→ What to do
Every single line below has to be printed once more, exactly.

→ Items from a data source
══════════════════════════════

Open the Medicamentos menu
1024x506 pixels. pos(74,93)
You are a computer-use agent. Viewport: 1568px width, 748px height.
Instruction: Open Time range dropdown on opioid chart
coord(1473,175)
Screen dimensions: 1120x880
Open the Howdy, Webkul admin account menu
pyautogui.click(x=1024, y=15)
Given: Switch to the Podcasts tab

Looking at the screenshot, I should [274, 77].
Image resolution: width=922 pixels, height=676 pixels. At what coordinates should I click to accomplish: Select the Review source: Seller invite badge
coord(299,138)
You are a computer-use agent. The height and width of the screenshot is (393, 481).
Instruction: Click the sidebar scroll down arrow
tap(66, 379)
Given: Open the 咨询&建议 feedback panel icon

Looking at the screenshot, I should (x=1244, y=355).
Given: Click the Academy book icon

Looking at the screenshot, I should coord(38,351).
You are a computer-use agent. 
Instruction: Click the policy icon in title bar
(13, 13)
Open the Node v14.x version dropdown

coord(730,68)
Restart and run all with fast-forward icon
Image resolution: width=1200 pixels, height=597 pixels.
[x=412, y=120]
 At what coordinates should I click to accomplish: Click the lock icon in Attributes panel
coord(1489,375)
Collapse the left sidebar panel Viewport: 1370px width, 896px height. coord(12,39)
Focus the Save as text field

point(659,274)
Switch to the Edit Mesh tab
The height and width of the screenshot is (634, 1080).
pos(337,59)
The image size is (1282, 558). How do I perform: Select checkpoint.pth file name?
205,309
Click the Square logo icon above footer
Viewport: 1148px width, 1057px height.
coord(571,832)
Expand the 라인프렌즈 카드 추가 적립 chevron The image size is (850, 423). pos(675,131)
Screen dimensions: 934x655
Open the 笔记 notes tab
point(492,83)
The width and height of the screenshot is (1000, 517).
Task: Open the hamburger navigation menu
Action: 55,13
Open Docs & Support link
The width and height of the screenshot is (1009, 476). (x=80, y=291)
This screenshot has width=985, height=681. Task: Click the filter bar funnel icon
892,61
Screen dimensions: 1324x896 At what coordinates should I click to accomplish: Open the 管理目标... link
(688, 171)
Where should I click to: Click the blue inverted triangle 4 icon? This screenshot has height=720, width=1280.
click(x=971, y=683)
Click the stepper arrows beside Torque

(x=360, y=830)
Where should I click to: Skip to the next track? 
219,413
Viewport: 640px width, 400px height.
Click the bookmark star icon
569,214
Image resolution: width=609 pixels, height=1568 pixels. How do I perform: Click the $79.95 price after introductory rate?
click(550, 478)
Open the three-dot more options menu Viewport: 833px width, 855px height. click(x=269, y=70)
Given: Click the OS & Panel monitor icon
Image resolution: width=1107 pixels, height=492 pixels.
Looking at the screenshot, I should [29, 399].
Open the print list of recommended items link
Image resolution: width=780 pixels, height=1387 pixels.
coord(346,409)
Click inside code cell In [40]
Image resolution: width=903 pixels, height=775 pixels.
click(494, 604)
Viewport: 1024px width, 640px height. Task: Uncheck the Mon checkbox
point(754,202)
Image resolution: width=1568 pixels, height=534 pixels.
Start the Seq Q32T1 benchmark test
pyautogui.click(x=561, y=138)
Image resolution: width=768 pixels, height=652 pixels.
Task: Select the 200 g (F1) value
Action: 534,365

══════════════════════════════

→ Answer to this problem
Open the Medicamentos menu
1024x506 pixels. pos(74,93)
You are a computer-use agent. Viewport: 1568px width, 748px height.
Instruction: Open Time range dropdown on opioid chart
coord(1473,175)
Screen dimensions: 1120x880
Open the Howdy, Webkul admin account menu
pyautogui.click(x=1024, y=15)
Given: Switch to the Podcasts tab

Looking at the screenshot, I should [274, 77].
Image resolution: width=922 pixels, height=676 pixels. At what coordinates should I click to accomplish: Select the Review source: Seller invite badge
coord(299,138)
You are a computer-use agent. The height and width of the screenshot is (393, 481).
Instruction: Click the sidebar scroll down arrow
tap(66, 379)
Given: Open the 咨询&建议 feedback panel icon

Looking at the screenshot, I should (x=1244, y=355).
Given: Click the Academy book icon

Looking at the screenshot, I should coord(38,351).
You are a computer-use agent. 
Instruction: Click the policy icon in title bar
(13, 13)
Open the Node v14.x version dropdown

coord(730,68)
Restart and run all with fast-forward icon
Image resolution: width=1200 pixels, height=597 pixels.
[x=412, y=120]
 At what coordinates should I click to accomplish: Click the lock icon in Attributes panel
coord(1489,375)
Collapse the left sidebar panel Viewport: 1370px width, 896px height. coord(12,39)
Focus the Save as text field

point(659,274)
Switch to the Edit Mesh tab
The height and width of the screenshot is (634, 1080).
pos(337,59)
The image size is (1282, 558). How do I perform: Select checkpoint.pth file name?
205,309
Click the Square logo icon above footer
Viewport: 1148px width, 1057px height.
coord(571,832)
Expand the 라인프렌즈 카드 추가 적립 chevron The image size is (850, 423). pos(675,131)
Screen dimensions: 934x655
Open the 笔记 notes tab
point(492,83)
The width and height of the screenshot is (1000, 517).
Task: Open the hamburger navigation menu
Action: 55,13
Open Docs & Support link
The width and height of the screenshot is (1009, 476). (x=80, y=291)
This screenshot has width=985, height=681. Task: Click the filter bar funnel icon
892,61
Screen dimensions: 1324x896 At what coordinates should I click to accomplish: Open the 管理目标... link
(688, 171)
Where should I click to: Click the blue inverted triangle 4 icon? This screenshot has height=720, width=1280.
click(x=971, y=683)
Click the stepper arrows beside Torque

(x=360, y=830)
Where should I click to: Skip to the next track? 
219,413
Viewport: 640px width, 400px height.
Click the bookmark star icon
569,214
Image resolution: width=609 pixels, height=1568 pixels. How do I perform: Click the $79.95 price after introductory rate?
click(550, 478)
Open the three-dot more options menu Viewport: 833px width, 855px height. click(x=269, y=70)
Given: Click the OS & Panel monitor icon
Image resolution: width=1107 pixels, height=492 pixels.
Looking at the screenshot, I should [29, 399].
Open the print list of recommended items link
Image resolution: width=780 pixels, height=1387 pixels.
coord(346,409)
Click inside code cell In [40]
Image resolution: width=903 pixels, height=775 pixels.
click(494, 604)
Viewport: 1024px width, 640px height. Task: Uncheck the Mon checkbox
point(754,202)
Image resolution: width=1568 pixels, height=534 pixels.
Start the Seq Q32T1 benchmark test
pyautogui.click(x=561, y=138)
Image resolution: width=768 pixels, height=652 pixels.
Task: Select the 200 g (F1) value
Action: 534,365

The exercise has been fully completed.